9月9日は救急の日でした。そこで今回は、救急車の有料化について考えてみました。ご存知の通り『救急搬送の有料化』については長年にわたって議論がなされていますが、いまだに実践はほぼなされていません。

検索すると、医師は9割が有料化賛成、市民対象のあるアンケート調査でも有料化賛成は8割にものぼったそうです。私個人も有料化すべきだと思います。「無料という選択肢はないやろ」と思います。『医療の入り口』という意味で、保険診療にしてもよいかもしれません。有料化には、いろんな反対意見・デメリットが考えられますが、それらに対してはそれぞれ以下のような反論ができると思います。

・有料にすると、重症者が救急車を呼ぶのをためらってしまう?

⇒ 病院に行くのを決めた時点で、救急車であろうがタクシーであろうが、相当の出費は必ずかかります。病状が重ければ重いほど、それなりの医療費がかかりますので、相対的に“救急車代”は安く感じられるはずです。重傷者が“ためらわないように”というなら、医療費もただにしなければなりません。

・有料にするとかえって救急車を呼びやすくなるのでは?

⇒ 非常に重要な指摘です。5千円程度以下だと逆に救急車を呼びやすくなる心理が働くといわれています。ただ、有料化のメリットは財源ができることです。救急車がたりなくなれば、これを使って救急車を増やせます。もし受け入れ病院にも財政的なメリットができれば、受け入れ決定がスムーズになり、搬送時間が短縮され、結果多くの搬送が可能になるかもしれません(現在は、受け入れ病院がなかなか決まらず、搬送時間が長くなっているケースが多いです)。いずれにしても“金額”が当然重要な問題ですので、これについては後述します。

・有料にすると、倒れている人を見かけた人が救急車を呼んだ場合、誰が費用を払うのか問題になる?

⇒ 誰が考えたのか、やや無理矢理つくられた“有料化の問題点”のように思われます。意識がない人は当然救急搬送の適応です(たとえ飲酒後であっても、意識がない人に対して救急車をためらうべきではありません)。費用も搬送された人が払うことで問題ありません。前にも述べたように、どうせ医療費もかかります。

 

私は救急医療が専門ではないので、経験が多いほうではありませんが、そんな私の少ない経験からいうと、救急車は十分適切に使われています。むしろ「なぜ救急車を呼ばなかったの!」というケースが圧倒的に多いです。行政は、知ってか知らずか、稀な逆のケースばかり誇張して、「救急車(と夜間救急医療)の適正利用」をと訴えます。そしてその割りに救急搬送の有料化には前向きではありません。前向きなのは、財務省だけで、消防庁地方自治体も議論を進める気が見られません。

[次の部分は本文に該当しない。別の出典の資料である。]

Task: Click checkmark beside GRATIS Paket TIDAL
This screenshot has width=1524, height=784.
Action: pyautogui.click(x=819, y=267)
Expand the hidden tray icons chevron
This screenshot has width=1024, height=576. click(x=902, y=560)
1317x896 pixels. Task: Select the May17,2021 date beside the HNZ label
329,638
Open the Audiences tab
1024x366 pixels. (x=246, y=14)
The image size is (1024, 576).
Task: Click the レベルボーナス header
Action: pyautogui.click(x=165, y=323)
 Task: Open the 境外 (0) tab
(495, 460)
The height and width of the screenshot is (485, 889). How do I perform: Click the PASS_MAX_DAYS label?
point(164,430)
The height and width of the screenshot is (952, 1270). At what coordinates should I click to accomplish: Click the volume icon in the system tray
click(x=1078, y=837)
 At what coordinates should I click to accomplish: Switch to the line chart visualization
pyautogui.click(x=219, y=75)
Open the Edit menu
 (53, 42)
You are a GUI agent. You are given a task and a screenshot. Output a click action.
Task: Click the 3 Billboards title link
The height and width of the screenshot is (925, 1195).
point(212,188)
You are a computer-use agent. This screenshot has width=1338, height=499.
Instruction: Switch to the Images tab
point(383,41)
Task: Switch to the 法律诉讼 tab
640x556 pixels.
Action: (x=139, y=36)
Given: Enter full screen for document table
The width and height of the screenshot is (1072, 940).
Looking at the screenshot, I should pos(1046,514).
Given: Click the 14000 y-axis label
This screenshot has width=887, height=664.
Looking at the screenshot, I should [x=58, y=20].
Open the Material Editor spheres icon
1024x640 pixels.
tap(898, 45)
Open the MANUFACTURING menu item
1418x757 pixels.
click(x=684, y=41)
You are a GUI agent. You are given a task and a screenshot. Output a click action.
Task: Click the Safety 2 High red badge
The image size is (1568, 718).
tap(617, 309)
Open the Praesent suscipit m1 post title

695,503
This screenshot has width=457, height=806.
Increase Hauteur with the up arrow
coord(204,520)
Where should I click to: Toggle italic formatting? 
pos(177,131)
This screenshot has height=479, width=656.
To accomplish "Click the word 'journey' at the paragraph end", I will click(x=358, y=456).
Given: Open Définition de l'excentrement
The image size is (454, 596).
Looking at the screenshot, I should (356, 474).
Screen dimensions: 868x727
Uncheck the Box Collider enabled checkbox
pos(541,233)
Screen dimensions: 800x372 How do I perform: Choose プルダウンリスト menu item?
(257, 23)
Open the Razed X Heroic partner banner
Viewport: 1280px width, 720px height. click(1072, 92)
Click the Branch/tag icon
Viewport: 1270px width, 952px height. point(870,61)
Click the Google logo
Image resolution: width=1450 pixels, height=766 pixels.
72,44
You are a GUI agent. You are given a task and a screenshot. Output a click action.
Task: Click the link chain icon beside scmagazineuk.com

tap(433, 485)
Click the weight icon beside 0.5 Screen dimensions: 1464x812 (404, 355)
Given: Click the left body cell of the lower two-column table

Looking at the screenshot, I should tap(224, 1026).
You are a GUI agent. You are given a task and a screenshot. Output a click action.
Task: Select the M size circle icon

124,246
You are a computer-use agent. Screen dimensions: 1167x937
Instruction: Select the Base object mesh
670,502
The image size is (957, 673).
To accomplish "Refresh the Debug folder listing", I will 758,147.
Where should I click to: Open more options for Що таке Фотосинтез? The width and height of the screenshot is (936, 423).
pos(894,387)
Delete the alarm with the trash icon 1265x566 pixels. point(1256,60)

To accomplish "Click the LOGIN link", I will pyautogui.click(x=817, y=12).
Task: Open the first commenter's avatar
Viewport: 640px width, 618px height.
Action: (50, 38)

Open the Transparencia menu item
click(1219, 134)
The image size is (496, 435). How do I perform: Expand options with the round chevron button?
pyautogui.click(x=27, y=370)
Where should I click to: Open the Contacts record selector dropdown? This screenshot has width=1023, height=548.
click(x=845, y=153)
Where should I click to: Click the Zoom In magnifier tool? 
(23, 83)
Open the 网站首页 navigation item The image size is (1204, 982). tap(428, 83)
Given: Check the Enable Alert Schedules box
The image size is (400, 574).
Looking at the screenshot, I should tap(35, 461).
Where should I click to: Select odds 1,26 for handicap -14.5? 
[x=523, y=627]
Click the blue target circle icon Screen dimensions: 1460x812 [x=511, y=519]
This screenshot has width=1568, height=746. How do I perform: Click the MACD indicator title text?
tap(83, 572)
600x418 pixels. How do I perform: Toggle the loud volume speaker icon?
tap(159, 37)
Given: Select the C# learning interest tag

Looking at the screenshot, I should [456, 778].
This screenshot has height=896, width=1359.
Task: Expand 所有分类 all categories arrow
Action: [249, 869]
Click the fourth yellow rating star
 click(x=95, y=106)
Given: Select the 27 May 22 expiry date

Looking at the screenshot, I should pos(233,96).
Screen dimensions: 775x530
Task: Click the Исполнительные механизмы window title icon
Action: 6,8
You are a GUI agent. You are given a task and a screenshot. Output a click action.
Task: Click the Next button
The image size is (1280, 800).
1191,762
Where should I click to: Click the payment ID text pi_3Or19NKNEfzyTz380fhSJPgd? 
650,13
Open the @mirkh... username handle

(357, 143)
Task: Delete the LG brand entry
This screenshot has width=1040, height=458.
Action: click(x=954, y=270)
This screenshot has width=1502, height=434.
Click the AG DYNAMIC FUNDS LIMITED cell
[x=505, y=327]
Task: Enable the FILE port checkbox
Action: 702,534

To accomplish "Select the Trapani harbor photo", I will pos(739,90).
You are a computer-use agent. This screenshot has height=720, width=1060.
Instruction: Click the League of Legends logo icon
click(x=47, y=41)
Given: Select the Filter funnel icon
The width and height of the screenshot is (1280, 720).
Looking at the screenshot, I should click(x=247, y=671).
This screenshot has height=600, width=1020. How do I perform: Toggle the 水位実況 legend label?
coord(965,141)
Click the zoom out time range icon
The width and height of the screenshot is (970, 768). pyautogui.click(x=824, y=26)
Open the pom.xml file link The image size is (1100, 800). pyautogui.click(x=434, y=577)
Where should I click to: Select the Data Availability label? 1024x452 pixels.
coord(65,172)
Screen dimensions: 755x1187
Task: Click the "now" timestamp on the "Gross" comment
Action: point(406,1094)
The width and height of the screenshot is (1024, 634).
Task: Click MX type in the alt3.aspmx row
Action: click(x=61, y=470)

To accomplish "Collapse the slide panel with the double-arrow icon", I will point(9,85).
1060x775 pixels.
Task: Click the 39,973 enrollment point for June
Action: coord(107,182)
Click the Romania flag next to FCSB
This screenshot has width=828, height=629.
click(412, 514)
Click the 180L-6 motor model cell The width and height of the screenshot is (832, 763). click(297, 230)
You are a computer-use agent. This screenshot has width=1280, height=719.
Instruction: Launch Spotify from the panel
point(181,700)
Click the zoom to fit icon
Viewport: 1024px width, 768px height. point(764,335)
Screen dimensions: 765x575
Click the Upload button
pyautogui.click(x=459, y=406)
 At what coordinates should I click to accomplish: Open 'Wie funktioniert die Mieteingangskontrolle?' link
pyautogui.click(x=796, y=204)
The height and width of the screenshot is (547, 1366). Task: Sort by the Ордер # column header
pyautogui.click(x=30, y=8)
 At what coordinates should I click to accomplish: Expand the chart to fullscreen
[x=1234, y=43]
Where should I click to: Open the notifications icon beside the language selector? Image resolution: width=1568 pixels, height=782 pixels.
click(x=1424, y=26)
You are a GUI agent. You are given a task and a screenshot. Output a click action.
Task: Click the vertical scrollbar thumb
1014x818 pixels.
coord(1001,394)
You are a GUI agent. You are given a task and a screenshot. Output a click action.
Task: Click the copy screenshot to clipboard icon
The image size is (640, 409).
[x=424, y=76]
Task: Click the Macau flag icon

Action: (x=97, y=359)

既に2007年に、『救急医療サービスの経済分析』という報告書で、『救急車は有料化すべきであり,利用料金は 13,600 円から 17,600 円として,利用者負担の原則からその料金収入をサービスの拡大に充てるべきである.』との提言がなされています。金額については少し高い気がしますが、『出場一回あたり40,000円~45,400円』を根拠に算出されていますので、もう少し“規制緩和(たとえば、救急車1台あたりの必要隊員の数を減らすなど)”や“競争”があれば、金額は下げられると予想できます。

『救急搬送有料化』が実施されると、おそらく次に『救急搬送の民営化』の議論がなされることは間違いないと思います。うがった見方かもしれませんが、“(財務省以外の)公務員”たちは、『民営化』の議論が怖いから『救急搬送有料化』に後ろ向きなのかもしれません。

とにかく、これ以上の「救急搬送・救急医療の“適正化(?)”」の呼びかけは、かなり危険な気がしています(重傷者が救急車を呼ばなくなります)。本当に救急搬送がピンチなら、“ただの呼びかけ”以外の具体的な方策をとるべきです。